Could you set down exactly the lines in the records below between the line holding "The image size is (1568, 703)." and the line holding "Reload the page with refresh icon", inclusive?
*** Opening Data provided ***
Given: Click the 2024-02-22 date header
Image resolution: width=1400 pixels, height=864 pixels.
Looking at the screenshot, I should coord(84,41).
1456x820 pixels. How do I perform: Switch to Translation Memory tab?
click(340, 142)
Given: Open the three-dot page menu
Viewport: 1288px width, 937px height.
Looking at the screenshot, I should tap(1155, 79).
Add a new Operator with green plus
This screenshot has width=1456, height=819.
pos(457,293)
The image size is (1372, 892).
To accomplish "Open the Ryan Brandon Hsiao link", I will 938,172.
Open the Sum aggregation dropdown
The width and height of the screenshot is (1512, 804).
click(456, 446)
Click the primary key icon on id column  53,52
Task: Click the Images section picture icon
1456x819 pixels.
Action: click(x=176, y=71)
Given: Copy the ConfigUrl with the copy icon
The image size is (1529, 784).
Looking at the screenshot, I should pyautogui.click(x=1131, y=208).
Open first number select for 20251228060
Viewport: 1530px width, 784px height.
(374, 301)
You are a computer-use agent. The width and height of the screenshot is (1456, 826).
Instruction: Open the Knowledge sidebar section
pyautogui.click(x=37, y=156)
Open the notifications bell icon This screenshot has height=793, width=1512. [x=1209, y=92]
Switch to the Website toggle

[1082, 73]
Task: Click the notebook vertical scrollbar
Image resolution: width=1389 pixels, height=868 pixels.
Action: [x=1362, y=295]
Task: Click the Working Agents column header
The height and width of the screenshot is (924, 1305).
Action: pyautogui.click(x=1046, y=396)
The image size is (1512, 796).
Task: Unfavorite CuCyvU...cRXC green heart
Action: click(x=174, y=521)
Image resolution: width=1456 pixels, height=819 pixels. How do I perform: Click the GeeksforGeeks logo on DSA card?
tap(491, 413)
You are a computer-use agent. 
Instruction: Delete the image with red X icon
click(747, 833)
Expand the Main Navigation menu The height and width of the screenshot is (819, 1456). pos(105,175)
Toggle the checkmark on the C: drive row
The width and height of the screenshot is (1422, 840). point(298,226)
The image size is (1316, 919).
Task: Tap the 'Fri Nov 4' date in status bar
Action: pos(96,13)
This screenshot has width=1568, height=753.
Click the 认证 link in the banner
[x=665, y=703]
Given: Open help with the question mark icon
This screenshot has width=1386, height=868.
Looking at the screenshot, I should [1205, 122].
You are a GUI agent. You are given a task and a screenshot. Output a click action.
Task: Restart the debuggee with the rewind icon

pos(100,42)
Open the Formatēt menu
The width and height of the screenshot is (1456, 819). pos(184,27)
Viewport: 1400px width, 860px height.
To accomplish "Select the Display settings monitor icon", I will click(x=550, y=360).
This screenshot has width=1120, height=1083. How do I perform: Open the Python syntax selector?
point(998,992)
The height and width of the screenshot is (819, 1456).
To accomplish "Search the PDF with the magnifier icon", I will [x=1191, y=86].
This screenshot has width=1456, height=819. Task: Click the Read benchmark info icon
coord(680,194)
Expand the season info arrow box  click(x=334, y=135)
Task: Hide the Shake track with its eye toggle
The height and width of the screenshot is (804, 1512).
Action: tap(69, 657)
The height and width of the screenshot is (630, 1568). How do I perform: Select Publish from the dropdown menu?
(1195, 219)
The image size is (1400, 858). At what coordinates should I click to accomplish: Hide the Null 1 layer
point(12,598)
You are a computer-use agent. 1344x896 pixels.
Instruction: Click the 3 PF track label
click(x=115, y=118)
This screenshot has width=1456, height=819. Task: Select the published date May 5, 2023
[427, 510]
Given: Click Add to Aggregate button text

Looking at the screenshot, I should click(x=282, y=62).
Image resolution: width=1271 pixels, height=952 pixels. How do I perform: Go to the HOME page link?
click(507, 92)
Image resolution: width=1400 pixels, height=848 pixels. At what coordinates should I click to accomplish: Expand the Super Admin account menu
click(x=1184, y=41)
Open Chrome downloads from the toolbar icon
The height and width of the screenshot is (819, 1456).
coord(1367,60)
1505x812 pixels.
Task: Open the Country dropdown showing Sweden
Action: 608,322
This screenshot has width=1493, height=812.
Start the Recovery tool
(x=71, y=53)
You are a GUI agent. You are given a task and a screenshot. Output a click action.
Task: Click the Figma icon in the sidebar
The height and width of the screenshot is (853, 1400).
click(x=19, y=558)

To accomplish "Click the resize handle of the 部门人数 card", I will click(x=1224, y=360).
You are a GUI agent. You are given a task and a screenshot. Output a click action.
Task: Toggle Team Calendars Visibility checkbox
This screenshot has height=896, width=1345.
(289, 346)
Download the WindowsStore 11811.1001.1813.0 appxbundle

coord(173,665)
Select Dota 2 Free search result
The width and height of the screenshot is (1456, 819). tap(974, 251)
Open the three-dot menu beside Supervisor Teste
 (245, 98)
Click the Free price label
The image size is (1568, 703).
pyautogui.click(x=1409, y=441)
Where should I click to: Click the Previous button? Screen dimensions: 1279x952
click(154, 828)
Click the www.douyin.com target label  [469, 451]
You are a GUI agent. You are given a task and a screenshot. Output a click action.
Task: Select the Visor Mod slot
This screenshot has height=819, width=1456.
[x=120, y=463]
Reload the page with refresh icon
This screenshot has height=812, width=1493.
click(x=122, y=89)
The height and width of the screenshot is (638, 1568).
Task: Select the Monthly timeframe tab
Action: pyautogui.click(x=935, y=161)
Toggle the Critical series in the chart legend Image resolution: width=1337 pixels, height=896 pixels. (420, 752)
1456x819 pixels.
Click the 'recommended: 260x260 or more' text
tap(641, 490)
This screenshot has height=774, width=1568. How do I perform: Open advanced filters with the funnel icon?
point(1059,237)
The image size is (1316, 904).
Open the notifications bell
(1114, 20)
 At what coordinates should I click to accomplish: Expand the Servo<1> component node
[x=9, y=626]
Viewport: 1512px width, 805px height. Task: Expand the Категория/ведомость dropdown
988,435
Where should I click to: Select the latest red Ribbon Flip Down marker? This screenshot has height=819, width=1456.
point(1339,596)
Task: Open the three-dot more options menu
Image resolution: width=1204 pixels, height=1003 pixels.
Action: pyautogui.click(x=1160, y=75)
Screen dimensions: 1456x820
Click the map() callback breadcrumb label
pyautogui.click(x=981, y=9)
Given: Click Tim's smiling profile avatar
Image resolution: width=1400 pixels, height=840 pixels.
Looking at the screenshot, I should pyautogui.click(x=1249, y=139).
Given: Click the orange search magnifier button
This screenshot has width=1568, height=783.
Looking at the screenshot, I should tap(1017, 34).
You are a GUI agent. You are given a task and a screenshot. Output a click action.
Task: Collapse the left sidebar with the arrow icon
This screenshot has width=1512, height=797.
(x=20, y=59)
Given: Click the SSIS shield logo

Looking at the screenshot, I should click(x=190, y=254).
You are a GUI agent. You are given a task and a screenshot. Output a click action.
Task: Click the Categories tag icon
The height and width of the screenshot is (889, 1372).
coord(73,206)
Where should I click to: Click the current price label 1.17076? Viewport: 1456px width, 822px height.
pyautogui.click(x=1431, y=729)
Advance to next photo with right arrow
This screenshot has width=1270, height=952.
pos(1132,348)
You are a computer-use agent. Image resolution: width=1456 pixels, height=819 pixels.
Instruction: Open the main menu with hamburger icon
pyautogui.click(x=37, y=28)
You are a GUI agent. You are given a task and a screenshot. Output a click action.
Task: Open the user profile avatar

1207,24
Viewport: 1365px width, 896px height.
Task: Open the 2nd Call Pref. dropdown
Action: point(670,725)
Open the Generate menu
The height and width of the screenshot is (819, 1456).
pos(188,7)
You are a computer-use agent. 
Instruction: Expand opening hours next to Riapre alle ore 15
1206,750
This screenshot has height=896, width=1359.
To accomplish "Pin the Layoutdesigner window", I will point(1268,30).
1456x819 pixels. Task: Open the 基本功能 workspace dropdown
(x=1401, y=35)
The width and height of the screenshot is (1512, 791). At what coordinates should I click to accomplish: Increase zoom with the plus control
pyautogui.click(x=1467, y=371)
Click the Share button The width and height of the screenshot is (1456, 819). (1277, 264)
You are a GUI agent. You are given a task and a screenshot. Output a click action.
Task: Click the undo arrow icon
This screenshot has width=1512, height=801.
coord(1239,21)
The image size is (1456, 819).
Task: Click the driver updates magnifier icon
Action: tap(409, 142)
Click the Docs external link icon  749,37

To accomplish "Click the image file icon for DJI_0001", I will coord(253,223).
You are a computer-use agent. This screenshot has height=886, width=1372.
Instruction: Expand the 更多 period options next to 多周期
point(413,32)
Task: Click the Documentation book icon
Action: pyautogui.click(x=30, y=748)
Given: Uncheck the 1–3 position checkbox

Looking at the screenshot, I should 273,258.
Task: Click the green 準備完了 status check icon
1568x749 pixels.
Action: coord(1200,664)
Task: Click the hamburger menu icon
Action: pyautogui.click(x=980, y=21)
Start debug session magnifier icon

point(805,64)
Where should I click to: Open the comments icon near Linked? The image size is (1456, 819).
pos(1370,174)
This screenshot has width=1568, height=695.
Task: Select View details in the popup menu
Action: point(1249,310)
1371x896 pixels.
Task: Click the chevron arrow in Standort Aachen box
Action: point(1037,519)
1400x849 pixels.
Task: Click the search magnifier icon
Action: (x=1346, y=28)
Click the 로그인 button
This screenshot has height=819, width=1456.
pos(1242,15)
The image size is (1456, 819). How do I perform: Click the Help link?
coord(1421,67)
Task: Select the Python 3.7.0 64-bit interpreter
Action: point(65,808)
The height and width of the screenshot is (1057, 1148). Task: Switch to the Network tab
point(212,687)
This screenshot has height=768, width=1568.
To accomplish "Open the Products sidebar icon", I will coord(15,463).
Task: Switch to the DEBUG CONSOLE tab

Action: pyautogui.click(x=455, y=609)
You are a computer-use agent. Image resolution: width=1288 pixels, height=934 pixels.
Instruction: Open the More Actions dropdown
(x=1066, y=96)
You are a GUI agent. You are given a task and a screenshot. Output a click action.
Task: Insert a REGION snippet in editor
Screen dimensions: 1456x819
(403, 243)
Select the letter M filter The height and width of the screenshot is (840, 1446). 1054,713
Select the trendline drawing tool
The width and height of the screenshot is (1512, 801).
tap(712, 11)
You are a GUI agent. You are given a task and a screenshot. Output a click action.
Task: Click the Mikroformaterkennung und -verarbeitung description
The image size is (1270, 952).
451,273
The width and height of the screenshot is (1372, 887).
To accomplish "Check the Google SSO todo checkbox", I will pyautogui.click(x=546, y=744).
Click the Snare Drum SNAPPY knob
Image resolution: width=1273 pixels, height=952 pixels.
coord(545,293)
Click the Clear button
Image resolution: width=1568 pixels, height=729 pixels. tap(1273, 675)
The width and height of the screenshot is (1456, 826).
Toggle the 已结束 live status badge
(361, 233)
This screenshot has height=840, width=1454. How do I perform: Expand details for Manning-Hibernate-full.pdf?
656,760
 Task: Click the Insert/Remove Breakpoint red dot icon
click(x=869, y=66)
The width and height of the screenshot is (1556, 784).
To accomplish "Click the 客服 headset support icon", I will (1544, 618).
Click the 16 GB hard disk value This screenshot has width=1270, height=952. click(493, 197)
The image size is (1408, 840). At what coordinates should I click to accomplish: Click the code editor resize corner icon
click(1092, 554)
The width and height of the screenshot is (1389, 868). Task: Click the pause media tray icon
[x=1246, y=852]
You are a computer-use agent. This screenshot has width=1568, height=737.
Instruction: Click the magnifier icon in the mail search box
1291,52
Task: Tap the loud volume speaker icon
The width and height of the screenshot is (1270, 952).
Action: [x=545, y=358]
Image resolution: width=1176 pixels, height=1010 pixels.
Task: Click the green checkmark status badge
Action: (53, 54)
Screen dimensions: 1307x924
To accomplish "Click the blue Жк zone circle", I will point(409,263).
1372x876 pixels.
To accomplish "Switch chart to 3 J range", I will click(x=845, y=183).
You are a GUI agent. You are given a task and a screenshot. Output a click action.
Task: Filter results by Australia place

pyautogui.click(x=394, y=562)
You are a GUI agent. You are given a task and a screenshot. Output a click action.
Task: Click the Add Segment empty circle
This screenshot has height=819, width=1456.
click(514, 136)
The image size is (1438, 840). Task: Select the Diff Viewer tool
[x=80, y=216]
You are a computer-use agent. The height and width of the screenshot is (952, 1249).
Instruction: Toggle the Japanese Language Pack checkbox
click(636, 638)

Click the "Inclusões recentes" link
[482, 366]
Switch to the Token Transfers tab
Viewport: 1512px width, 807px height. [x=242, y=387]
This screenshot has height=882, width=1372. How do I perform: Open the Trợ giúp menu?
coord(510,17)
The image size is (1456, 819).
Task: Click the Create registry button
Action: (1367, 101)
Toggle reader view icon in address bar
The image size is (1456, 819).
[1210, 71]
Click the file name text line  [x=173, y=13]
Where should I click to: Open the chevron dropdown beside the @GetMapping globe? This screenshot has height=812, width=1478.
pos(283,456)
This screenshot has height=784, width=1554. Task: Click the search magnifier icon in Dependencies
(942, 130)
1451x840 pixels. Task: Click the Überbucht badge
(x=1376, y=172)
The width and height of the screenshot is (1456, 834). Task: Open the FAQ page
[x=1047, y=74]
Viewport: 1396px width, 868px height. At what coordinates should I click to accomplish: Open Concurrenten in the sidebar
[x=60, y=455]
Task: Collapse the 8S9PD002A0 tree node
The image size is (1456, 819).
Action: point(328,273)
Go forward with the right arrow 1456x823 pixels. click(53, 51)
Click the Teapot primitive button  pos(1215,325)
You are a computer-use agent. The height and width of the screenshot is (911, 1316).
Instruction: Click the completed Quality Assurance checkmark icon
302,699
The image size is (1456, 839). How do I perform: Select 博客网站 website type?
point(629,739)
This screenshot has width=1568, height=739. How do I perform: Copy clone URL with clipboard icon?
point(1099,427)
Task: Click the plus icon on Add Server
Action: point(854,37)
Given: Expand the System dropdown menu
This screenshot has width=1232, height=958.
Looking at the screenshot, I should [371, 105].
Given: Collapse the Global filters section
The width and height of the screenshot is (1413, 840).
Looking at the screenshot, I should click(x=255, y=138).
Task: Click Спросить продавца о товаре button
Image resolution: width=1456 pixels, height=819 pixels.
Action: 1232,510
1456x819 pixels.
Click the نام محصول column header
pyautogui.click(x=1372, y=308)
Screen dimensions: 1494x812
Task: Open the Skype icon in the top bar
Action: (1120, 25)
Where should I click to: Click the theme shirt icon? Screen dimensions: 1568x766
*** Closing Data provided ***
◆ **Answer box**:
The image size is (1568, 703).
pyautogui.click(x=1409, y=441)
Where should I click to: Click the Previous button? Screen dimensions: 1279x952
click(154, 828)
Click the www.douyin.com target label  [469, 451]
You are a GUI agent. You are given a task and a screenshot. Output a click action.
Task: Select the Visor Mod slot
This screenshot has height=819, width=1456.
[x=120, y=463]
Reload the page with refresh icon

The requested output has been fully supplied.